I have grown mine in the same two raised beds for 6 years. I do a 2 year cycle for harvests. Let’s call my beds an and b.
The first year I only harvest from bed A,  but leave the smaller sweet potatoes in the soil. Then I plant beets, parsnips and leeks to grow during the cold season. Once springs come around, the small sweet potatoes I left, starts sprouting and puts out leaves. At this point I harvest the beets, but leave the leeks, as they deters the wildlife from eating the sweet potatoes.
The first year, I don’t harvest bed B. I just leave it alone until fall of the second year. The second year I harvest, but again leave the smallest of the sweet potatoes in the soil. The sweet potatoes have grown huge at this point, with many tubers at 5 pounds each. After the harvest, I grow  beets, diakon radishes and leeks for the cold season, until spring, when the small sweet potatoes set out leaves.

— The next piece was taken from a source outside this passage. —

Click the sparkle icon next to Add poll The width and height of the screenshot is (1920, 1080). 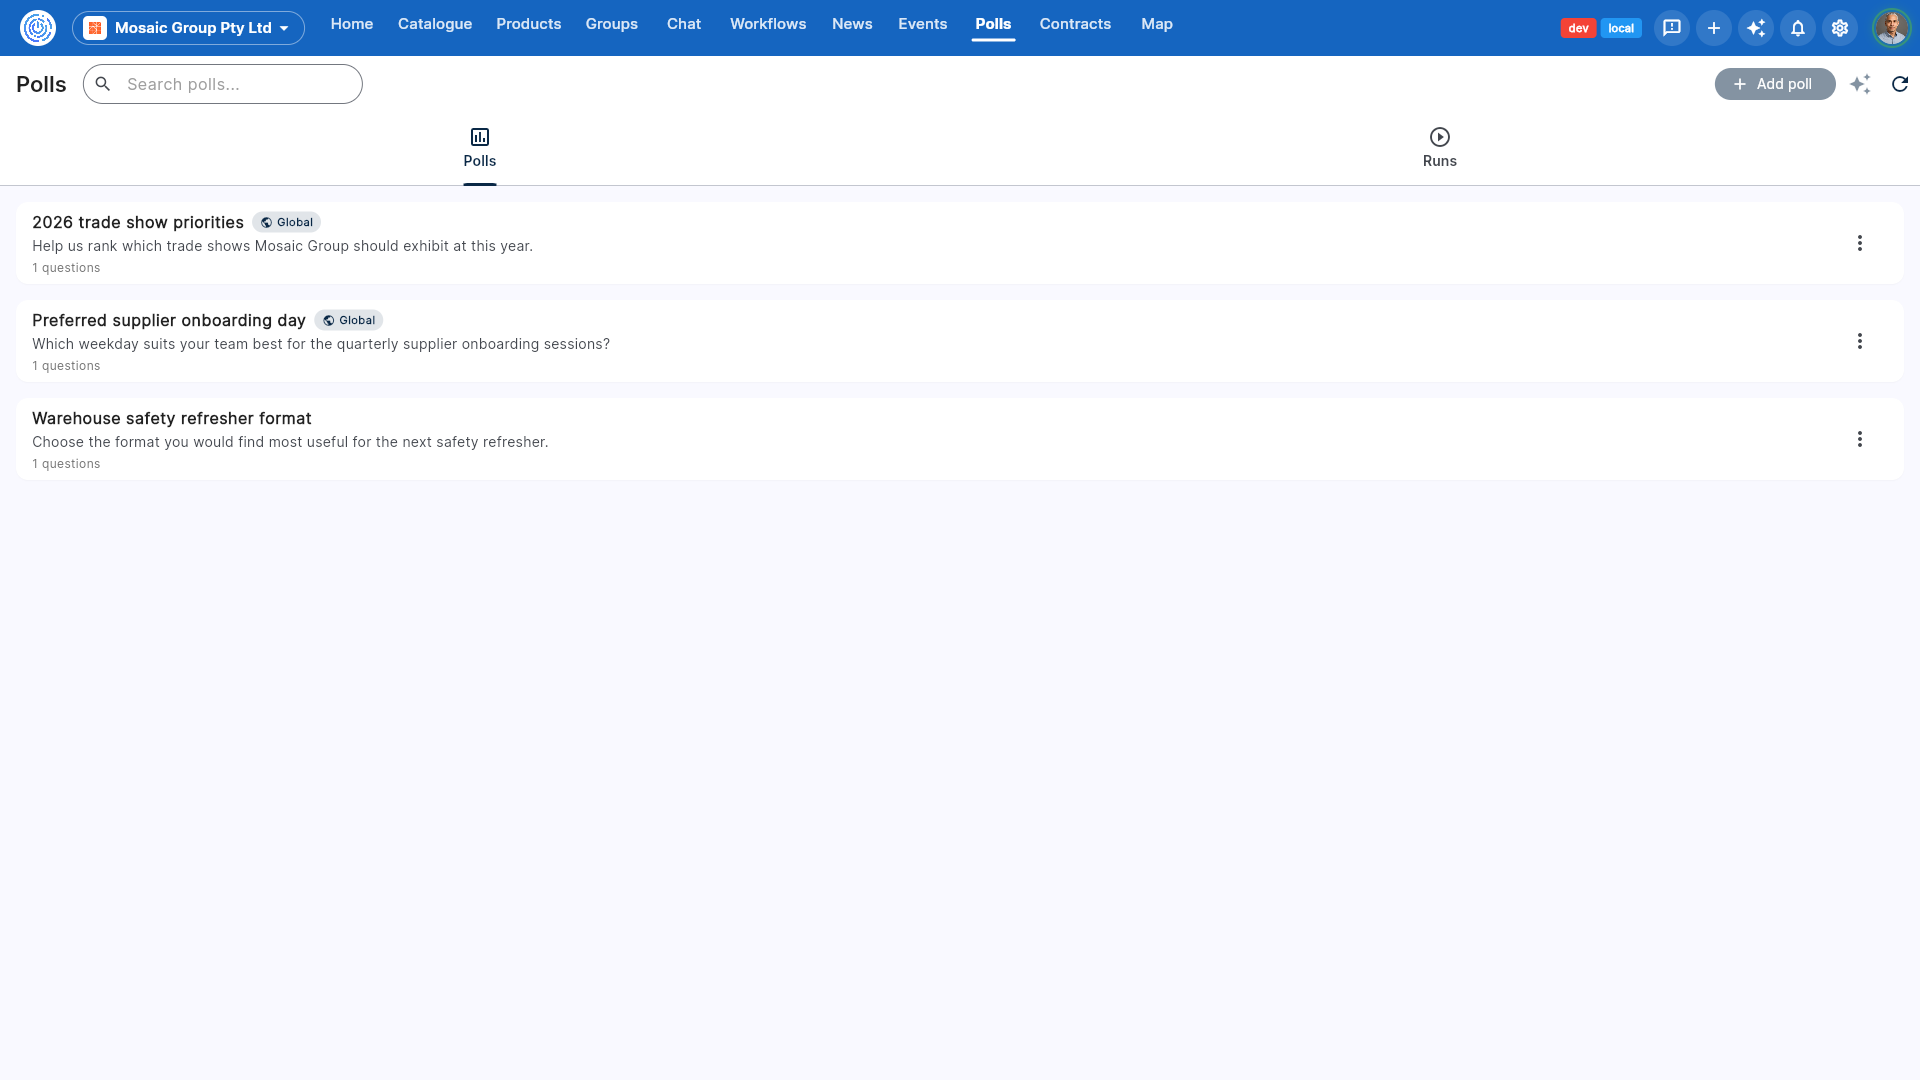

Using this method produces a lot of large sweet potatoes and other crops, without me having to deal with starting sweet potato slips every year. It also gives us access to sweet potato leaves all year round, though I never harvest more than 20%, since anything more will stunt the growth of the sweet potatoes.
I do top off the beds after harvesting, with compost, rabbit pellets, phosphorus and potassium.



This is brilliant, Ulla! Now, I'm wondering if there's a way I could do something similar, though in 6b, I'd have to do a very heavy layer of compost, to keep it warm enough, I think...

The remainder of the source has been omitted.